Exercise text =
Live Journal SIG
Friday morning at ConJosé I attended a Special Interest Group set up by a few Live Journal users. I’ve looked at Live Journal before; of all the various web log systems it seems to be the one most focused on community in the sense of creating communities via links to like minded Live Journal members, or “friends,” as Live Journal would have it, and a comment system. Live Journal struck me as a good system to introduce undergraduates in introductory composition classes to writing for the web as a way of getting them to write and to think critically about writing as well as just becoming comfortable with writing as a habit. Most, but not all, of the Live Journal users are creating journal-like pages.
Live Journal is a free service, though they encourage users to support Live Journal ($25.00/year) by offering extra services. It’s open source as well. There are even a variety of clients, for pretty much any OS you’d want, to use in posting if you don’t want to rely on a browser and web-based posting. The FAQs are here. It includes the usual structural devices, like chononological based postings, with the newest at the top, a calendar for access to the automatic archives, and various ways of editing and deleting and controlling access to the journal.
Listening to the others at the SIG, I was particularly struck by a few observations. These are my observations, and in no way reflect on those Live Journalists referred to, or linked to. I’m sure I’m getting things entirely wrong in some way. They were both helpful and patient in answering my questions, so I expect some kind soul will straighten me out. In particular, The_ogre, Firecat, Wrapper, Isabeau, Rmjwell, Rowanf.
In no particular order then, here are some random observations about Live Journal, based on my admittedly small sampling from the SIG, and some browsing:
- The role of the communities, and interaction between members of a community, is seen as a positive feature of Live Journal.
- Users are particularly aware of the public versus private, and Live Journal software supports that distinction, allowing one to post to a public journal, or to a private one, or to a “communal” one.
- Most users do in fact use the service to create actualjournals about their daily lives and thoughts.
- Several spoke about using Live Journal as a way of creating reminders, either short term (groceries to buy) or long terms (events, thoughts and memories to be recorded now for later recall). I think, more than any of the other web log like systems I’ve seen, Live Journal lends itself to the commonplace book. There are also some obvious ways one could easily and useful use Live Journal as community K-logs or Knowledge logs.
- A surprising number of those at the SIG compared Live Journal to UseNet. This may have been because the group was self-selected based on an interest in SF, one of the largest UseNet communities.

Given information =
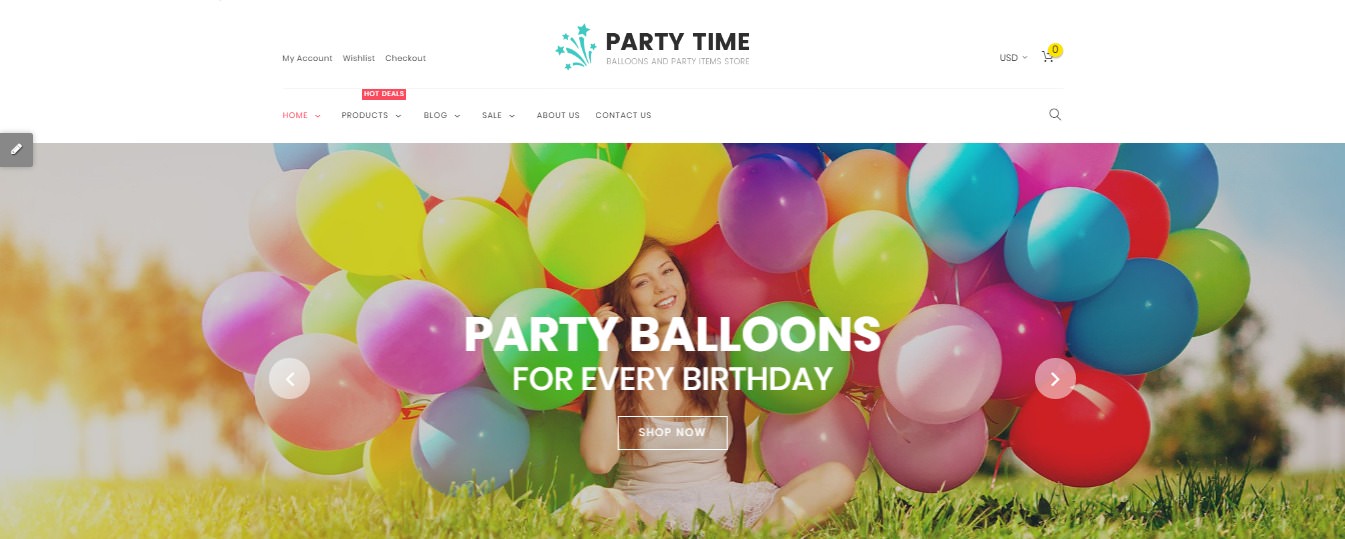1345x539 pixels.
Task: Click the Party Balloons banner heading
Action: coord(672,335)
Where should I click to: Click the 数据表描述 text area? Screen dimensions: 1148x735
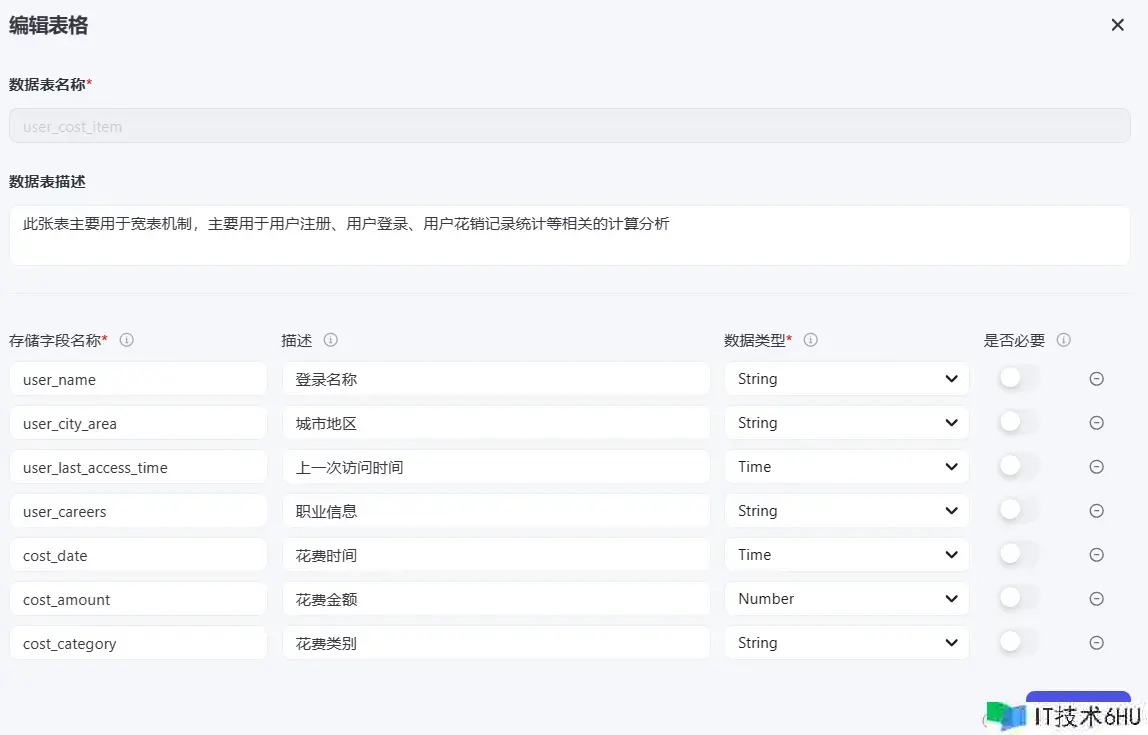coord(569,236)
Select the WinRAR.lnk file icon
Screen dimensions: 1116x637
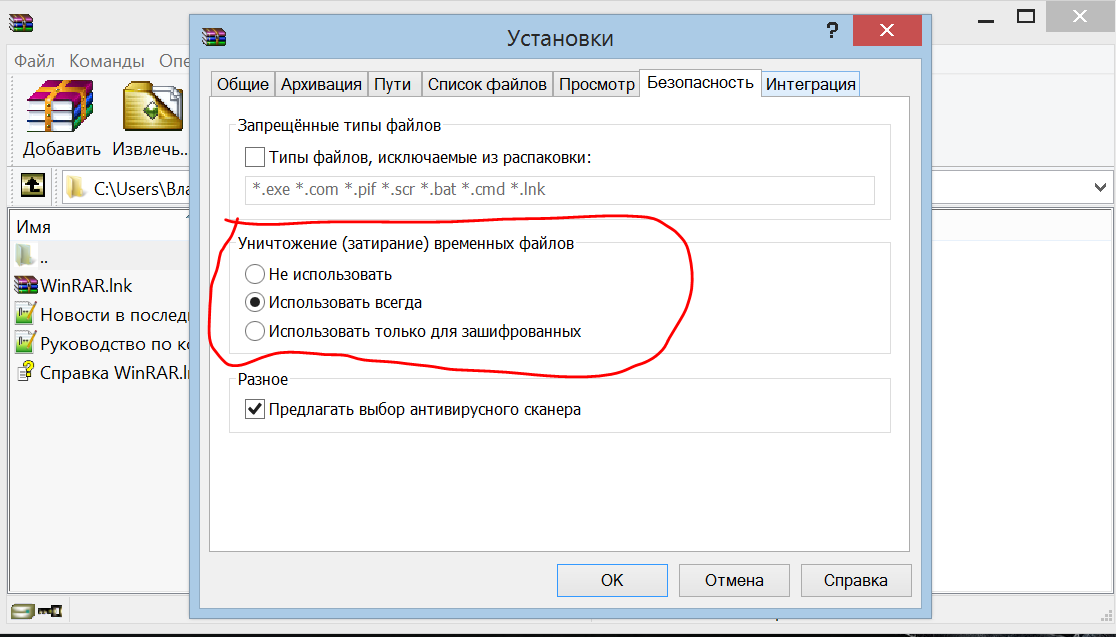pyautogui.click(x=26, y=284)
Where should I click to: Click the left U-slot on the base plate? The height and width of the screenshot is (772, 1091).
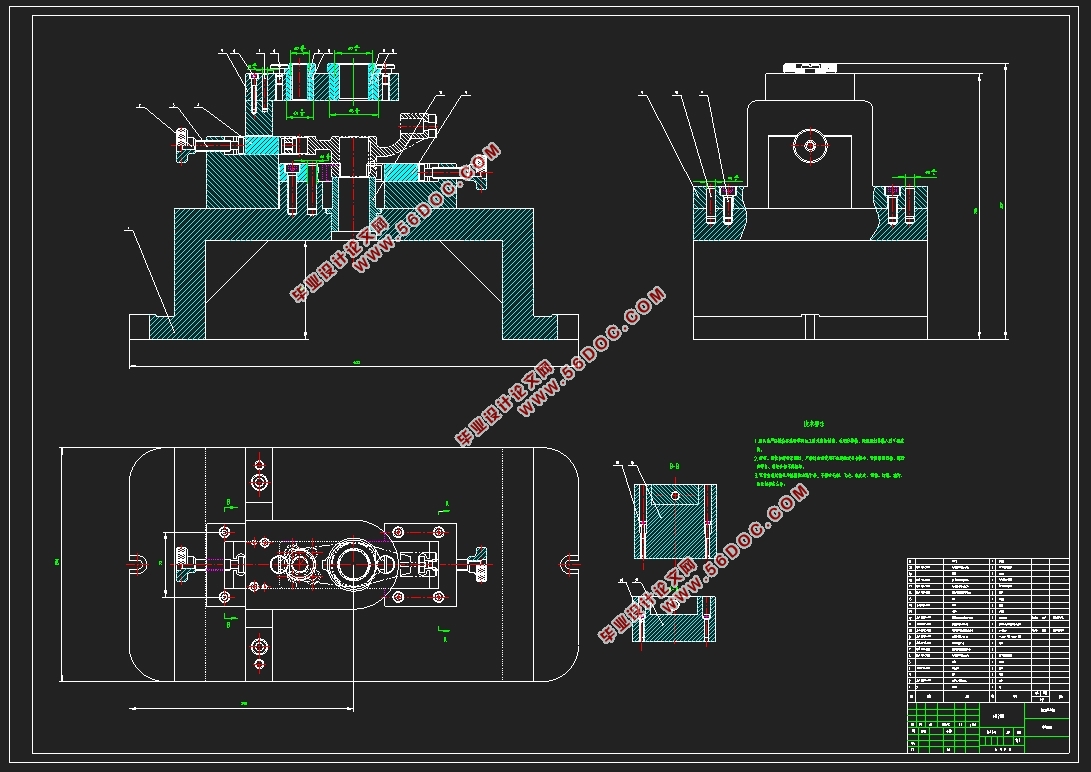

Work instructions = Repeat the passage of the Live Journal text above that begins at the words "- Several spoke" and ends after the words "or Knowledge logs.".

Result below =
- Several spoke about using Live Journal as a way of creating reminders, either short term (groceries to buy) or long terms (events, thoughts and memories to be recorded now for later recall). I think, more than any of the other web log like systems I’ve seen, Live Journal lends itself to the commonplace book. There are also some obvious ways one could easily and useful use Live Journal as community K-logs or Knowledge logs.